Effects Of 8-Week Core Stabilization Exercise With Vitamin D On Pain and Functional Limitation in Adults

Superior University

Status

Active, not recruiting

Conditions

Low Back Pain

Treatments

Combination Product: core stabilization exercise

Diagnostic Test: stabilization exercise

Study type

Interventional

Funder types

Other

Identifiers

NCT06913413

MSRSW/Batch-Fall23/796

Details and patient eligibility

About

Chronic non-specific low back pain (CNSLBP) is a prevalent condition contributing to pain, functional limitations, and reduced quality of life. Core stabilization exercises (CSE) have shown promise in enhancing spinal stability and reducing symptoms. Additionally, vitamin D supplementation plays a critical role in musculoskeletal health.
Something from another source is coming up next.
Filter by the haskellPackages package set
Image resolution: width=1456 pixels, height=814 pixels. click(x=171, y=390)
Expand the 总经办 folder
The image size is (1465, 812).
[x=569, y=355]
Study objective will be to determine combined effect of vitamin D supplementation and core Stabilization exercises is better than core Stabilization Exercises alone in reducing pain-related and functional independence among chronic non-specific low back patient A randomized controlled trial will be conducted on 52 adults aged 25-45 diagnosed with Chronic non-specific low back pain.

Full description

Subjects will be divided into two groups: the intervention group will receive an 8-week Core stabilization exercises program alongside daily vitamin D supplementation, while the control group will receive either Core stabilization exercises alone Visual Analog Scale (VAS), and Oswestry Disability

Enrollment

52 patients

Sex

All

Ages

25 to 40 years old

Volunteers

No Healthy Volunteers

Inclusion criteria

Adults aged 25 to 45 years will be included.
Both gender Male /Female will participate.
Subjects with diagnosed non-specific low lumber pain persisting for at least 12 weeks will be included.
Subjects must have baseline pain score of ≥4 on the Visual Analog Scale.
Confirmed serum vitamin D levels <30 ng/m will be included

Exclusion criteria

Low lumber pain due to specific causes such as fracture malignancy infection or inflammatory diseases (e.g. ankylosing spondylitis).
Presence of significant comorbidities that could interfere with participation (e.g. cardiovascular neurological or respiratory disorders).
History of spinal surgery within the last year.
Subjects currently taking vitamin D supplements or undergoing other treatments for vitamin D deficiency.
Use of medications such as corticosteroids or opioids that might affect pain perception or functional assessment.
Enrolled in any other physical therapy or pain management program within the last three months.